Em 1992, em homenagem ao centenário da Missão Cruls, o Exército, com o auxílio dos pilotos do Jeep Clube, visitou e recuperou os quatro marcos geodésicos. “Desde então, passamos a fazer a manutenção periódica dos marcos geodésicos”, informa o presidente do Jeep, Marcos Gontijo. Desta vez não foi diferente. Os jipeiros pintaram novamente o marco e colocaram um selo alusivo aos 500 Anos no local.
Até o ano de 1890, Pirenópolis era chamada de Meiaponte graças a ponte mandada construir sobre o rio das Almas pelo bandeirante paulista Manoel Rodrigues Thomaz. A cheia do rio, no entanto, levou metade da obra. A ponte de madeira que até hoje cruza as águas do rio das Almas em Pirenópolis ainda é a mesma.
Meia ponte
Em 1819 quando o pesquisador francês Auguste Saint-Hilaire visitou a região, pode observar que “a povoação de Meiaponte foi edificada em uma espécie de planície rodeada de montanhas e coberta de bosques pouco elevados; estende-se, por um declive muito brando, por sobre a margem esquerda do rio das Almas e defronta a continuação dos montes Pyrineus. Tem aproximadamente a forma de um quadrilátero. Contam-se nela 300 e poucas casas, que são bastante limpas, cuidadosamente caiadas, cobertas de telhas, e bastante altas para o país. Cada uma, como sucede em todas as povoações do interior possui um jardim, ou antes, um quintal onde se veem bananeiras, laranjeiras e cafeeiros plantados sem ordem. As ruas são largas, retas e calçadas dos dois lados”. O pesquisador observa também que existiam cinco igrejas, um hospital da ordem de São Francisco e uma escola, com um professor pago pelo governo.
Cerca de 70 anos depois, quando a Missão Cruls chegou à região, o local continuava semelhante ao descrito por Saint-Hilaire. Mais de um século após a passagem de Cruls, o Jeep Clube de Brasília encontrou uma região distinta. Primeiro, o caminho principal é asfaltado, a cachoeira do rio Corumbá, a cerca de 30 quilômetros de Pirenópolis, antes majestosa e solitária, está cercada por campings, hotéis e clubes. A cidade cresceu de forma desordenada e arames nos montes Pireneus mostram que a área é particular. Alguns locais, no entanto, procuram preservar a história e o meio ambiente, como a reserva particular da fazenda VagaFogo e a reserva ecológica de Vargem Grande.
Mais informações:
História da Terra e do Homem no Planalto Central,
de Paulo Bertran, Solo Editores Fones (61) 349.3126 e 273.7095.

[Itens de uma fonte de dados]
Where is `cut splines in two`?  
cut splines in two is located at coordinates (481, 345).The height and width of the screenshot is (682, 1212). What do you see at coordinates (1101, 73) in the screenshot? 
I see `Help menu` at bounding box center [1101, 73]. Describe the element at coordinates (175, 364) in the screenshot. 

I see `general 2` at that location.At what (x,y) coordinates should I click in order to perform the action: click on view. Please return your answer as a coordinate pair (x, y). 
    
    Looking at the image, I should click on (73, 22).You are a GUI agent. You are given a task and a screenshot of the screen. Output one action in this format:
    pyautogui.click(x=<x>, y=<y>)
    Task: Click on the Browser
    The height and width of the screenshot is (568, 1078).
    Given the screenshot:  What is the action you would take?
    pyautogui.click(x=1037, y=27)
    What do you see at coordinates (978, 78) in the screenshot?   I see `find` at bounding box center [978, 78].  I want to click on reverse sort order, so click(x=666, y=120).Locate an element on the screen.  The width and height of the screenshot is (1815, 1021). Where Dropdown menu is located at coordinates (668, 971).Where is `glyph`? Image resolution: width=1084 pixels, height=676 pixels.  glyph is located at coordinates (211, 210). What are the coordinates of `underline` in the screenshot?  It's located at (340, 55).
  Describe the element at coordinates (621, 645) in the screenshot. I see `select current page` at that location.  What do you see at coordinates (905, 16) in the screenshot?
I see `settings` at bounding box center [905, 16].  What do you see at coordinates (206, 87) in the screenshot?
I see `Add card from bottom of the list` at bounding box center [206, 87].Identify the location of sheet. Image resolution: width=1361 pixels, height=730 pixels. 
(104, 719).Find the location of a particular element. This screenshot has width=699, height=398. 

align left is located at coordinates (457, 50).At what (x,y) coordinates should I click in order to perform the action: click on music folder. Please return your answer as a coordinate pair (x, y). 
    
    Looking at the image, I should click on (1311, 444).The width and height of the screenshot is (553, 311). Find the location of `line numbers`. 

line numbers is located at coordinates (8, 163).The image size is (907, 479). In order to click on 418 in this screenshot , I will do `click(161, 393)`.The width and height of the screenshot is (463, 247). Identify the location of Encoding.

Detalhes da tarefa: No trecho sobre Pirenópolis, liste as plantas que, segundo a descrição de Saint-Hilaire, se viam nos quintais das casas de Meiaponte.

Resultado abaixo: Bananeiras, laranjeiras e cafeeiros.